[LeetCode 42] Trapping Rain Water

Given n non-negative integers representing an elevation map where the width of each bar is 1, compute how much water it is able to trap after raining.

The above elevation map is represented by array [0,1,0,2,1,0,1,3,2,1,2,1]. In this case, 6 units of rain water (blue section) are being trapped. Thanks Marcos for contributing this image!

Example:

Input: [0,1,0,2,1,0,1,3,2,1,2,1]
Output: 6

分析 

这道题很容易把问题想复杂了，我一共做了两遍，第一遍的做法是先找到中间最高的峰，然后再找到左边最高的和右边最高的山峰，分别记录左边和右边的，然后在找左边的左边和右边的右边。代码写起来很复杂，但是最终时间复杂度也是能满足要求的。

看到别人有一个很简单的算法，我们最重要的是要知道一个Index左边和右边最高的峰，如果min(maxRight, maxLeft) > height[index]，那么这个点就会灌水，一直增长到min(maxRight, maxLeft)的高度。
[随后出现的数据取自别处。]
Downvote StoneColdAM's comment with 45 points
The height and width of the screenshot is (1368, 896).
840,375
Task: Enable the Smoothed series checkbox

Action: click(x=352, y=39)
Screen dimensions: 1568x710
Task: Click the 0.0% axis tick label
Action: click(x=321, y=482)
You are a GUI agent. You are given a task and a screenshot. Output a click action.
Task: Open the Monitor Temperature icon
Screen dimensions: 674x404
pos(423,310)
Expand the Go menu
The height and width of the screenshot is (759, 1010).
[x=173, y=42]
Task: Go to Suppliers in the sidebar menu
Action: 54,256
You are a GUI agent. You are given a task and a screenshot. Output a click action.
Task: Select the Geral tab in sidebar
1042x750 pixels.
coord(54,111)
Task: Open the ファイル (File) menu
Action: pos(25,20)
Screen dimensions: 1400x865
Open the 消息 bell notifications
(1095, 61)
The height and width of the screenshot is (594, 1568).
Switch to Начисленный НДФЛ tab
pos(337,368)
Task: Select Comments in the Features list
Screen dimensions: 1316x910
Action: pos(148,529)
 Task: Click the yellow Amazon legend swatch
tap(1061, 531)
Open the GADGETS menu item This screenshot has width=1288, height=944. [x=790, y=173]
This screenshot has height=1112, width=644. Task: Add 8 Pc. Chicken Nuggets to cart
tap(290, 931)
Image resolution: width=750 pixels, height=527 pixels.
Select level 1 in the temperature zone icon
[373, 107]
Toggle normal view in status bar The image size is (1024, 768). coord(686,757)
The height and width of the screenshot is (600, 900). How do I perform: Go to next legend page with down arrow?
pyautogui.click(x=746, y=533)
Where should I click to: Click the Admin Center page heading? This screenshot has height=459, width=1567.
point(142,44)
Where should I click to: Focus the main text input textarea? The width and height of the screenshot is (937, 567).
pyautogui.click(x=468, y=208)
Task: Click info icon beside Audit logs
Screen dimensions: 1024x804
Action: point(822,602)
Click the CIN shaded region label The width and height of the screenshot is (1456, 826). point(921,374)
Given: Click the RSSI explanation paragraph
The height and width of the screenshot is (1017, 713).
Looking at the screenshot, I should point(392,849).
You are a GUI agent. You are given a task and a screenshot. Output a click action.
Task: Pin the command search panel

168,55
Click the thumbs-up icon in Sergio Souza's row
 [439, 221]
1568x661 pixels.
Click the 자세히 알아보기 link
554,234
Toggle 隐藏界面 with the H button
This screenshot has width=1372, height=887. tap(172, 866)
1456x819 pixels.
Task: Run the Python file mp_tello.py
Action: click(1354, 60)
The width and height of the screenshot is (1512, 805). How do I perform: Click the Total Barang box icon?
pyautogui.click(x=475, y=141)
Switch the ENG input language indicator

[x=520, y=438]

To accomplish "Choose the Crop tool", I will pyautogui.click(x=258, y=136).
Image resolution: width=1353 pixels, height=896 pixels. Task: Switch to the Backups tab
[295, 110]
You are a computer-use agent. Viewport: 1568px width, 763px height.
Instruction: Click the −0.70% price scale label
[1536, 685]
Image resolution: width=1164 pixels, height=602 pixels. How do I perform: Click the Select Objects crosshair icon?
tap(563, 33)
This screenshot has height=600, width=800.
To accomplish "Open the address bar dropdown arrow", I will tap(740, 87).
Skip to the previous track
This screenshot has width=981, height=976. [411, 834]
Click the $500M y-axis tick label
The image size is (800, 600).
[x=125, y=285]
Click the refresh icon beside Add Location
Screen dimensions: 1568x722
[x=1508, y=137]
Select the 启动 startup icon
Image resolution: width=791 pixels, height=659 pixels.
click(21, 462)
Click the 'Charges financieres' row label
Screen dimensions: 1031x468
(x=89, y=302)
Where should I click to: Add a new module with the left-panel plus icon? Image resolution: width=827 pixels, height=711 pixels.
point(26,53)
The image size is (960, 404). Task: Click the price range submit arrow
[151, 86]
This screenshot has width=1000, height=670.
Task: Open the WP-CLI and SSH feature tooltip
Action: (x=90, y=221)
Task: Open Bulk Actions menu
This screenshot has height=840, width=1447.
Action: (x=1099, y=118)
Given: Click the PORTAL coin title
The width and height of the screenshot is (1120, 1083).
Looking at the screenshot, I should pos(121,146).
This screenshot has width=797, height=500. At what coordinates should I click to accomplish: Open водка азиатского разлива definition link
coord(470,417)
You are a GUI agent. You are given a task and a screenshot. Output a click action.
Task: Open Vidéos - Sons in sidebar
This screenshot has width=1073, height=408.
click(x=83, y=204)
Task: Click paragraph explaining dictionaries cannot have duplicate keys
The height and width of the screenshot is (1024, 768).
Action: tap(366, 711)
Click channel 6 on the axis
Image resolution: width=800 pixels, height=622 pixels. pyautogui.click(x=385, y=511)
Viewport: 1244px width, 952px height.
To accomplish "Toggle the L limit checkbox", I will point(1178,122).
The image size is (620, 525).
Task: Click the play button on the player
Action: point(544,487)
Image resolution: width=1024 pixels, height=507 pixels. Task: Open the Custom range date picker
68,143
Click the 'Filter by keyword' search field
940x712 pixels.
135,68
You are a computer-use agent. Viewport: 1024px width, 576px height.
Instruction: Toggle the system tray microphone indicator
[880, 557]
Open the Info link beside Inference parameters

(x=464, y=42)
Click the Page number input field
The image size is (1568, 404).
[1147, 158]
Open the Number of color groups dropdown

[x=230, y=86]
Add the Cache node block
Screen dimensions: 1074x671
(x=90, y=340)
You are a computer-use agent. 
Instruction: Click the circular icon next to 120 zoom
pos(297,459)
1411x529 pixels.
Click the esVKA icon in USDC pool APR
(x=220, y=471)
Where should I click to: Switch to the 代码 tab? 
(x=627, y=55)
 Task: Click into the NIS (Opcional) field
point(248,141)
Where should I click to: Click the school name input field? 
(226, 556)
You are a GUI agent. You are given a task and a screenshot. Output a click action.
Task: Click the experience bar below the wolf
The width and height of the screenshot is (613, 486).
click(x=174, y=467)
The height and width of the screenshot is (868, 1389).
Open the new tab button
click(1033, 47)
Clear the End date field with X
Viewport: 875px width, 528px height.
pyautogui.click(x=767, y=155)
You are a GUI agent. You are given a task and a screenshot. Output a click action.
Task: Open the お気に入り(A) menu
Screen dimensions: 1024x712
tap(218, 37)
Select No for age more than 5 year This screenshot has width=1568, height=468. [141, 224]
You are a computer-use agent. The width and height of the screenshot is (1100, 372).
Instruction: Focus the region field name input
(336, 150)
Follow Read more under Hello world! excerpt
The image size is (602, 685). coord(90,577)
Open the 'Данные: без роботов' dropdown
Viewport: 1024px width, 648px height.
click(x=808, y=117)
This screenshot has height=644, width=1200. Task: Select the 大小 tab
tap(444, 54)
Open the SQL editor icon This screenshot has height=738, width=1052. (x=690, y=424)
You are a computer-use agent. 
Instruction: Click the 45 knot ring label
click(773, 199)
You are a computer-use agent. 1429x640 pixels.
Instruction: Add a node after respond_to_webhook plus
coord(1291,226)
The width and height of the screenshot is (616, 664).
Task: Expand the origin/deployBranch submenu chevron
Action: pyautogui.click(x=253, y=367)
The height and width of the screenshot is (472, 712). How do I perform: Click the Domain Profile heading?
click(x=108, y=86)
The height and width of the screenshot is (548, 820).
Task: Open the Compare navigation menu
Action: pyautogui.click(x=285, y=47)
那么问题就变成我们分别计算一个点左边最高的和右边最高的峰。只需要利用两个数组记录就可以了。

 

Code

class Solution {
public:
    int trap(vector<int>& height) {
        int res = 0;
        int length = height.size();
        
        vector<int> maxLeft(length, 0);
        vector<int> maxRight(length, 0);
        
        int left = 0;
        for (int i = 0; i < length; i++)
        {
            if (height[i] > left)
                left = height[i];
            maxLeft[i] = left;
        }
        int right = 0;
        for (int i = length-1; i >= 0; i --)
        {
            if (height[i] > right)
                right = height[i];
            maxRight[i] = right;
        }
        
        for (int i = 1; i < length-1; i ++)
        {
            int minHeight = min(maxLeft[i-1], maxRight[i+1]);
            if (minHeight > height[i])
                res += minHeight - height[i];
        }
        return res;
    }
};

运行效率

Runtime: 8 ms, faster than 98.95% of C++ online submissions for Trapping Rain Water.

Memory Usage: 9.1 MB, less than 99.63% of C++ online submissions forTrapping Rain Water.